(Data listing)

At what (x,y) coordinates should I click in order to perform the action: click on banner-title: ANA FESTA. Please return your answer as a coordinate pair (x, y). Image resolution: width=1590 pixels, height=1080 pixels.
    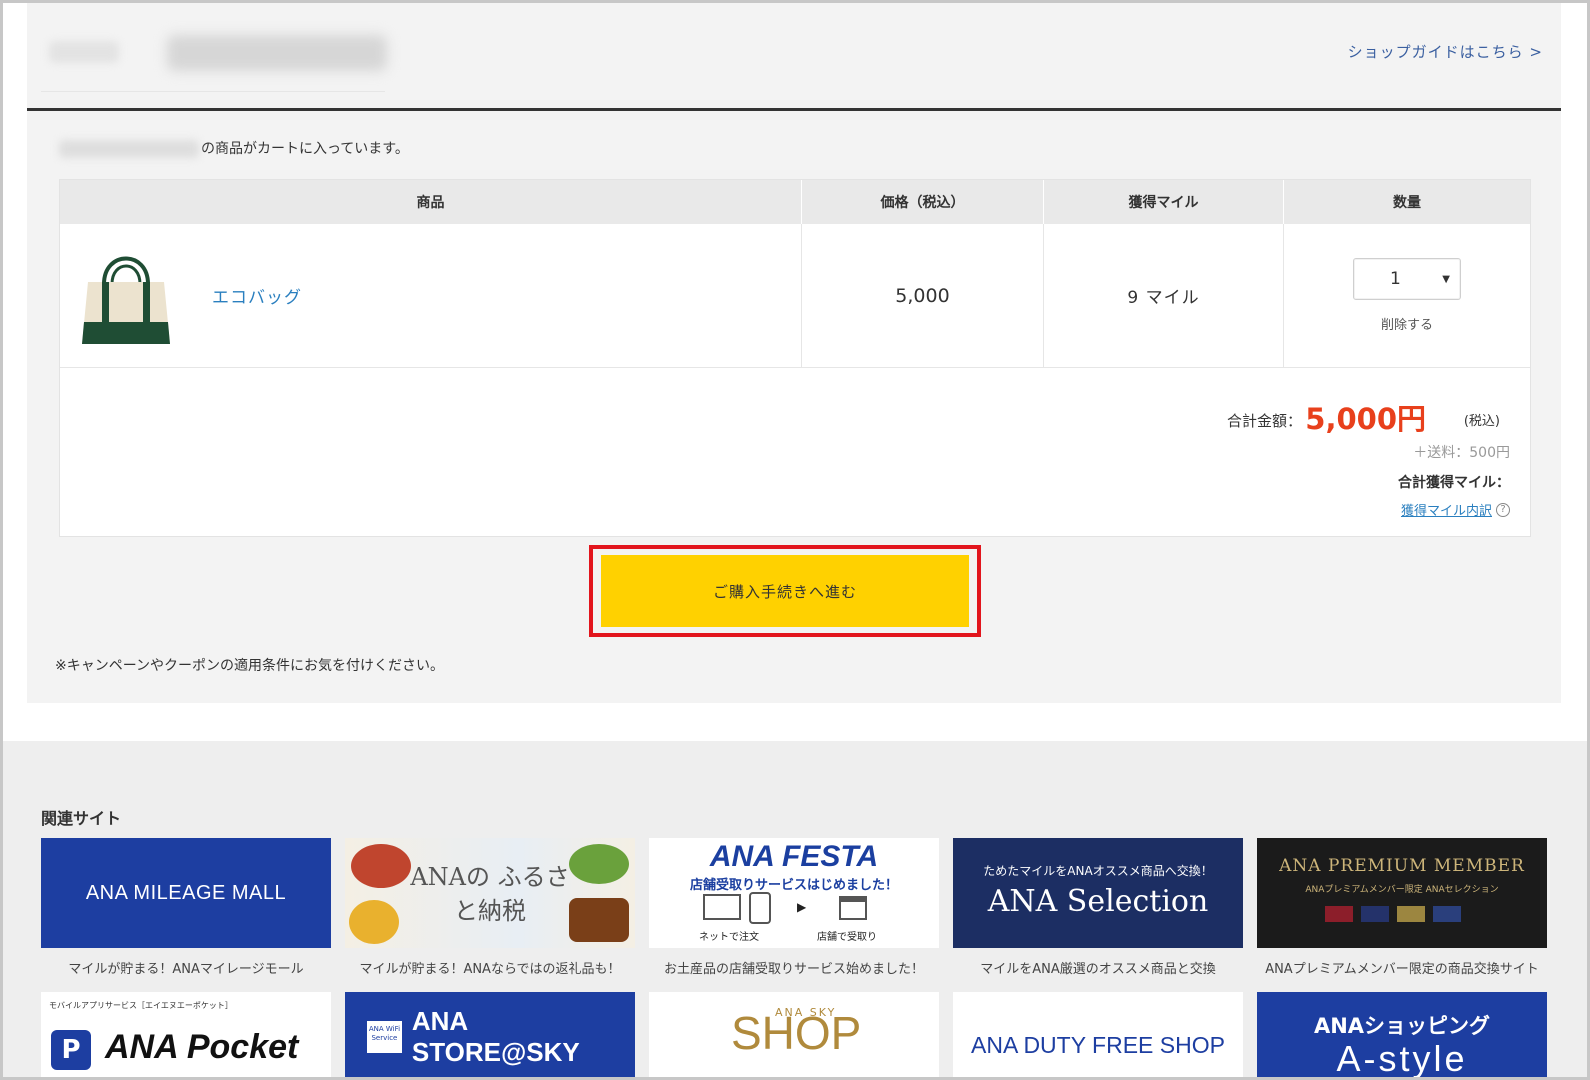
    Looking at the image, I should click on (794, 856).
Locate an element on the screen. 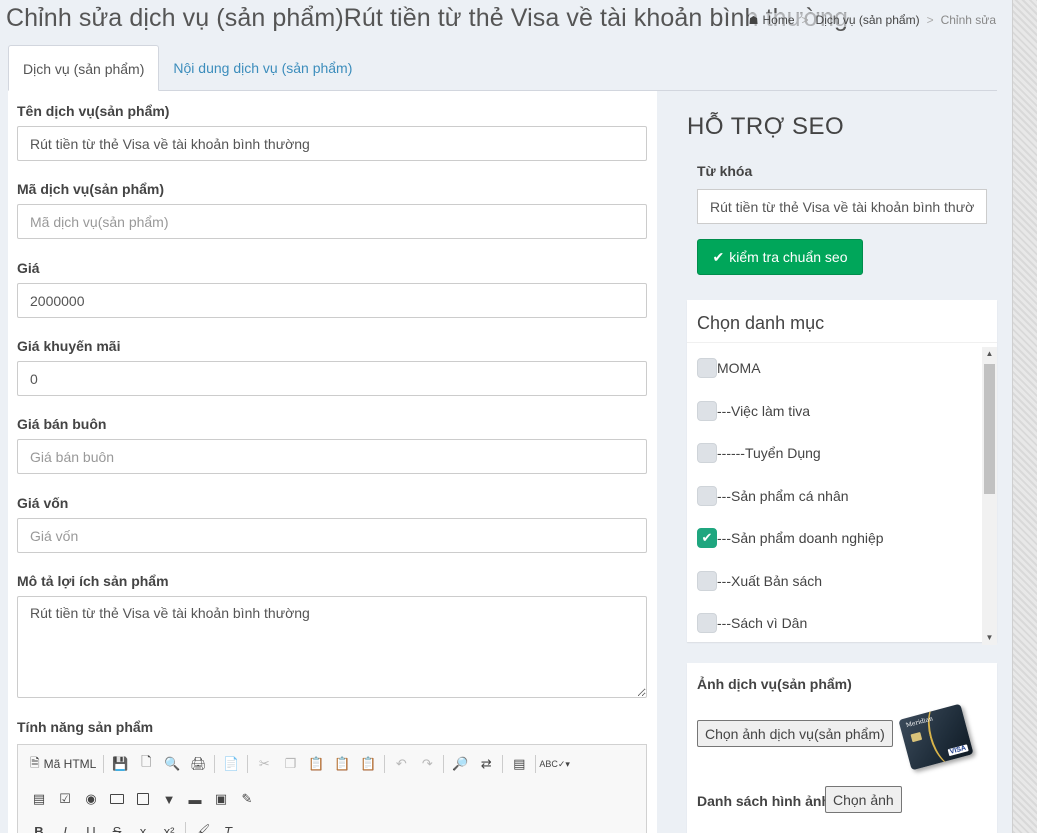 The height and width of the screenshot is (833, 1037). editor-toolbar-row-2: ▤ ☑ ◉ ▼ ▬ ▣ ✎ is located at coordinates (332, 799).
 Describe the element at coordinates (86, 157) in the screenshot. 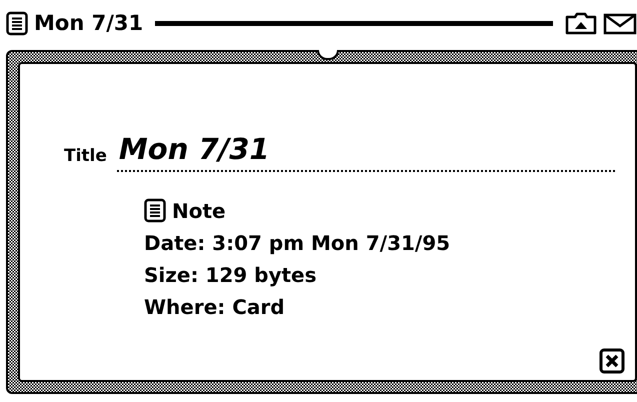

I see `title-label: Title` at that location.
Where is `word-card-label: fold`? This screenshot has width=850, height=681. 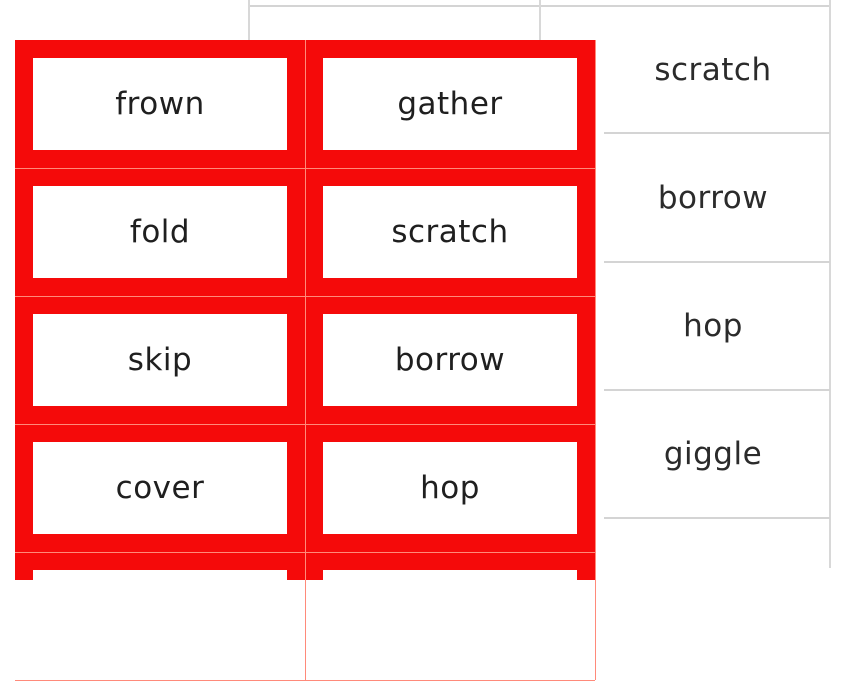
word-card-label: fold is located at coordinates (160, 232).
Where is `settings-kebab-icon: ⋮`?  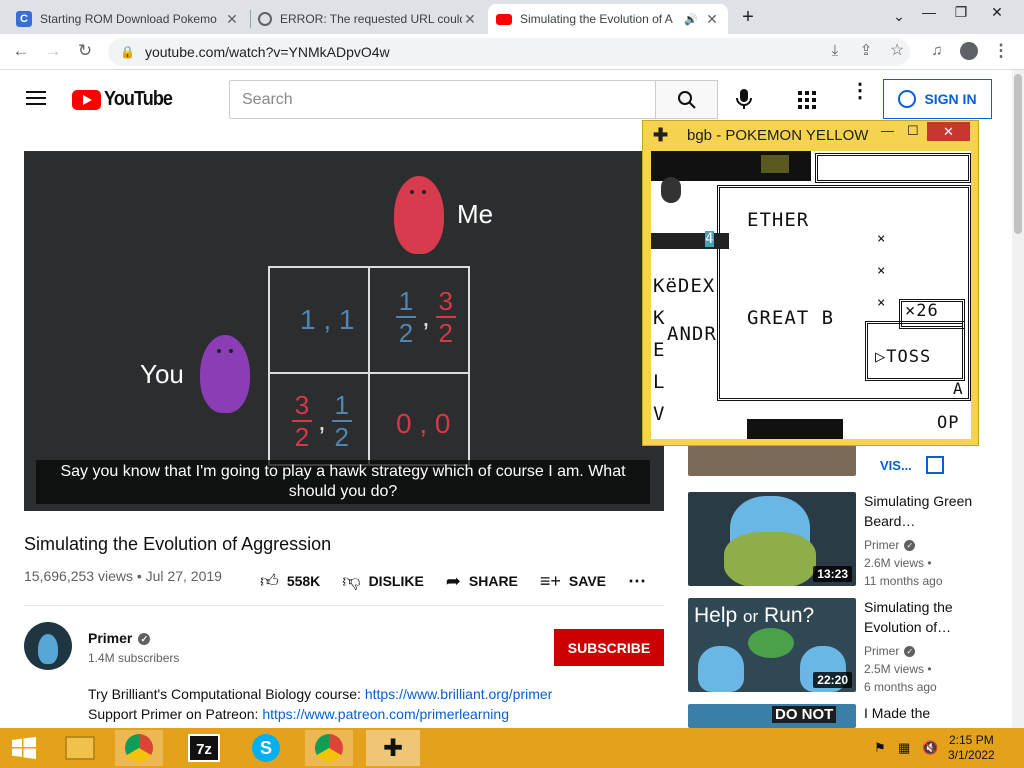
settings-kebab-icon: ⋮ is located at coordinates (860, 91).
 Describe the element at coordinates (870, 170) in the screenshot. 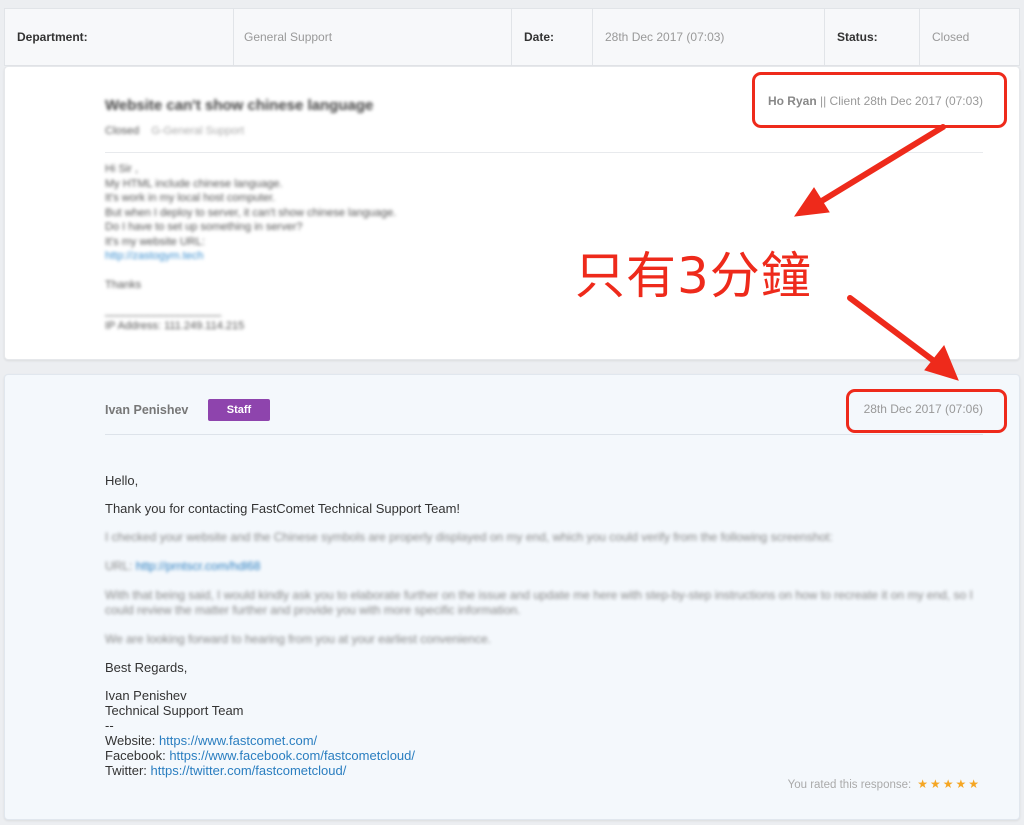

I see `arrow-to-annotation-icon` at that location.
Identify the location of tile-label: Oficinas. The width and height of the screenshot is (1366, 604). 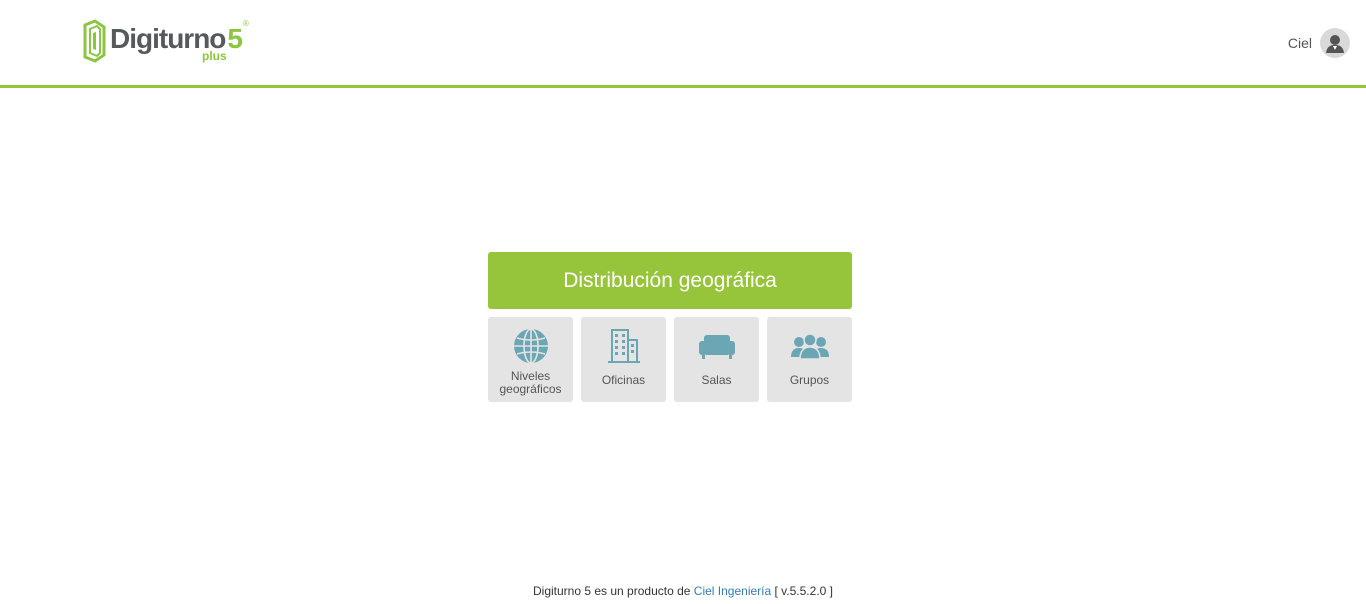
(624, 380).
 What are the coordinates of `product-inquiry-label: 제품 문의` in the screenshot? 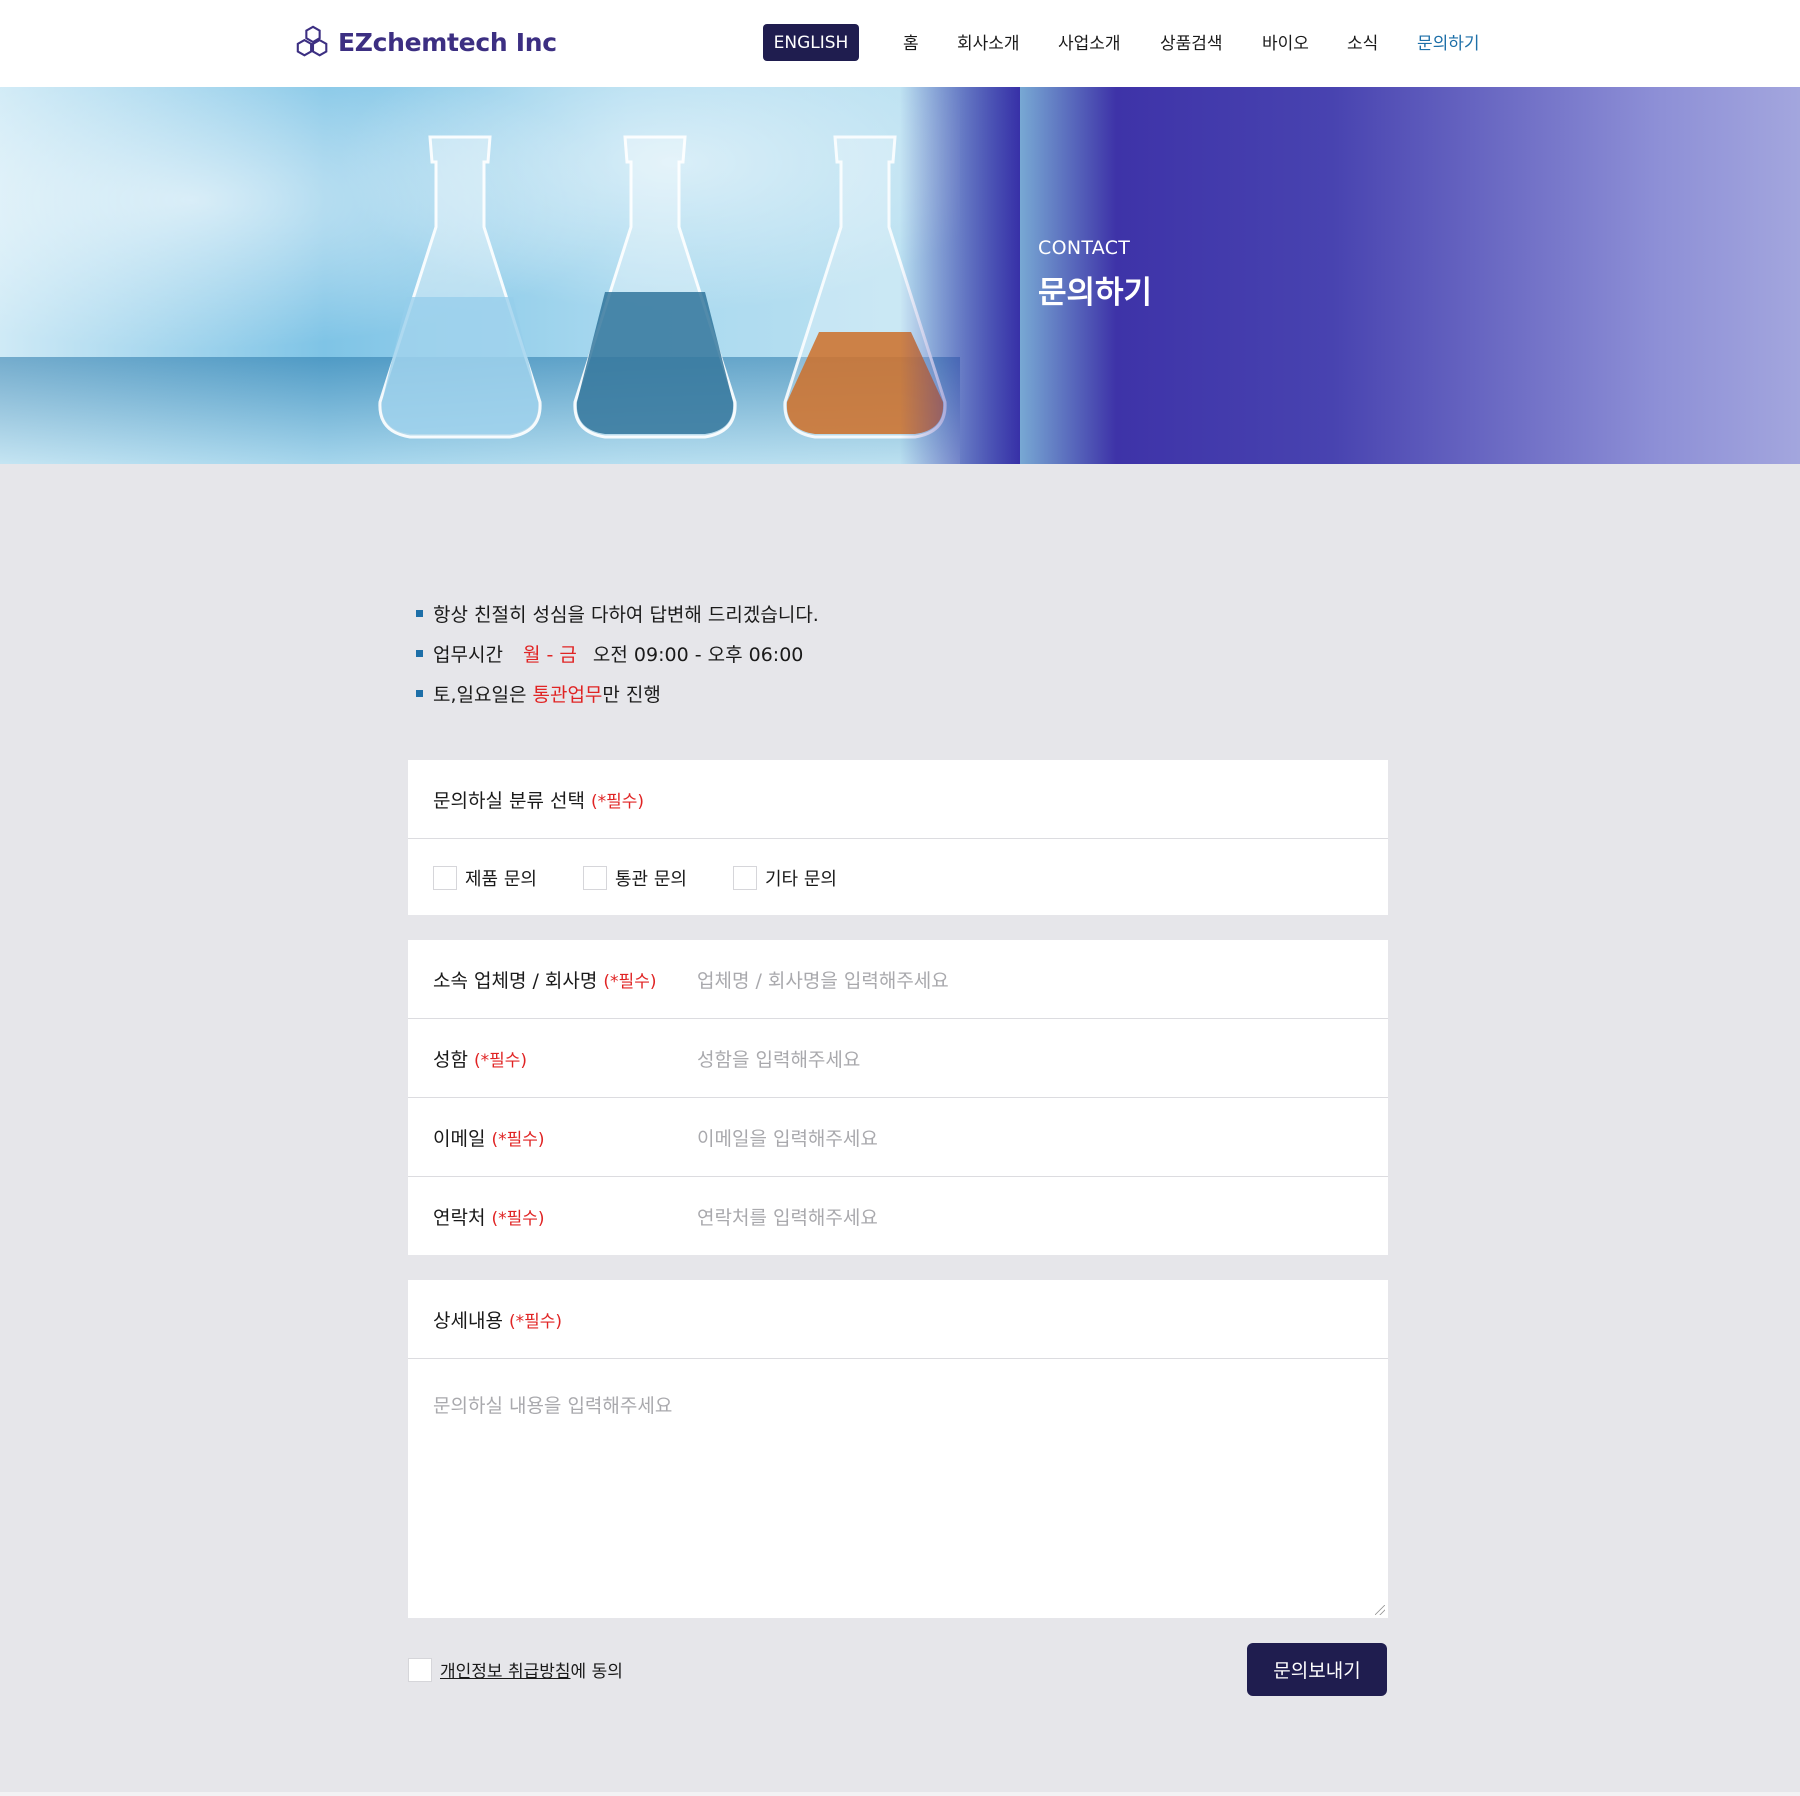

(End Data listing)

**Task description**
State how many of the lines above contain the string "click", counting only matches in the same case. Reply with the number alone.

**Exercise result**
2